<
>

Of fathers and sons: A journey of life, love, death and moving on for an NFL linebacker

Lions linebacker Steve Longa said that his love of football, and his father Etienne's willingness to learn about the sport, helped strengthen their bond. Courtesy Steve Longa

ALLEN PARK, Mich. -- He waited for those phone calls. As a child in Cameroon, Steve Longa didn’t know how often the phone would ring. Didn’t know how long the man would be able to talk. But those calls, they were everything because of who was on the other end.

Etienne Longa was a professional athlete, much like his son would later become as a linebacker with the Detroit Lions. He played professional soccer for over a decade in Cameroon with Dynamo Douala and then worked in business, tied in part to the Cameroon government. In 2002, amid political upheaval, he left the country -- and his family -- behind.

At first, Steve Longa thought his dad had gone on vacation. He hadn’t. This wasn’t abandonment, but he had to go alone. Longa thought that meant weeks, maybe months.

“Just imagine how you just feel like you lost everything,” Longa said. “Yeah, your mom and your sister are still there but as a little boy always looking up to your dad, you know, if he’s around, it doesn’t matter what goes on outside the house. You’re safe because your dad is there.

“As soon as he leaves, it feels like everything is about to go wrong, and a lot of stuff went wrong.”

Longa said his mother was robbed in Cameroon. Many of their possessions, he said, were gone. For a time, he lived with his aunt. Some days, Longa said his mother, Caroline, sacrificed her food so her children could eat while she tried to do everything she could at home.

But those phone calls -- he held on to those. One year passed. Two years. Three years. Life improved. Etienne found work in the United States. Started to send money. The phone calls continued, but skepticism started.

“Imagine somebody told you for four years, I’m working, I’m going to see you,” Longa said. “I’m working. I’m going to see you. I’m going to send you the papers. I’m doing everything I got.

“At one point, you just, it’s like you lose faith, I guess. That’s what happened, like, it was like, ‘I’m never going to see him again.'"

Through mutual friends, Etienne heard that Daljit Singh, himself an immigrant from India, might need a truck driver. They met. Hit it off. Daljit hired Etienne, who started hauling goods across the country to make money.

“I took him like a friend. Like when you meet your kind of people, I never treat him like a driver or something,” Daljit said. “He was so smart and always had [told me] one thing that he don’t like to drive [was] a truck. He told me one day, what am I going to tell my wife? I’m driving a truck?

▸ **DATA**
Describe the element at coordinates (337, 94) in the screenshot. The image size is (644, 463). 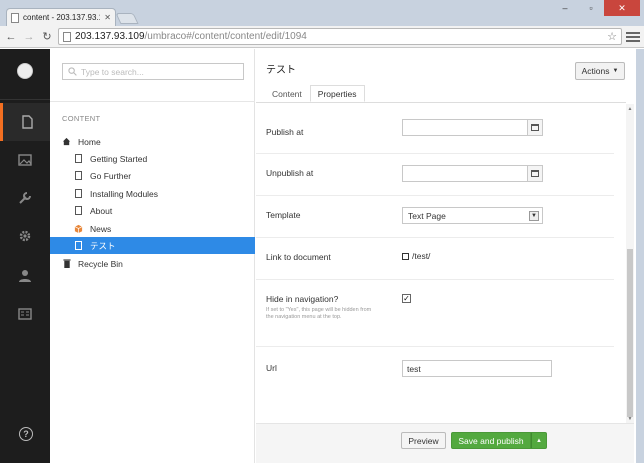
I see `tab-properties: Properties` at that location.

▸ **PROBLEM DETAILS**
Rewrite the passage of the Steve Longa article above that starts at "ALLEN PARK, Mich." and ends at "weeks, maybe months.", changing every "Cameroon" to "Gabon".

▸ **SOLUTION TO THE EXERCISE**
ALLEN PARK, Mich. -- He waited for those phone calls. As a child in Gabon, Steve Longa didn’t know how often the phone would ring. Didn’t know how long the man would be able to talk. But those calls, they were everything because of who was on the other end.

Etienne Longa was a professional athlete, much like his son would later become as a linebacker with the Detroit Lions. He played professional soccer for over a decade in Gabon with Dynamo Douala and then worked in business, tied in part to the Gabon government. In 2002, amid political upheaval, he left the country -- and his family -- behind.

At first, Steve Longa thought his dad had gone on vacation. He hadn’t. This wasn’t abandonment, but he had to go alone. Longa thought that meant weeks, maybe months.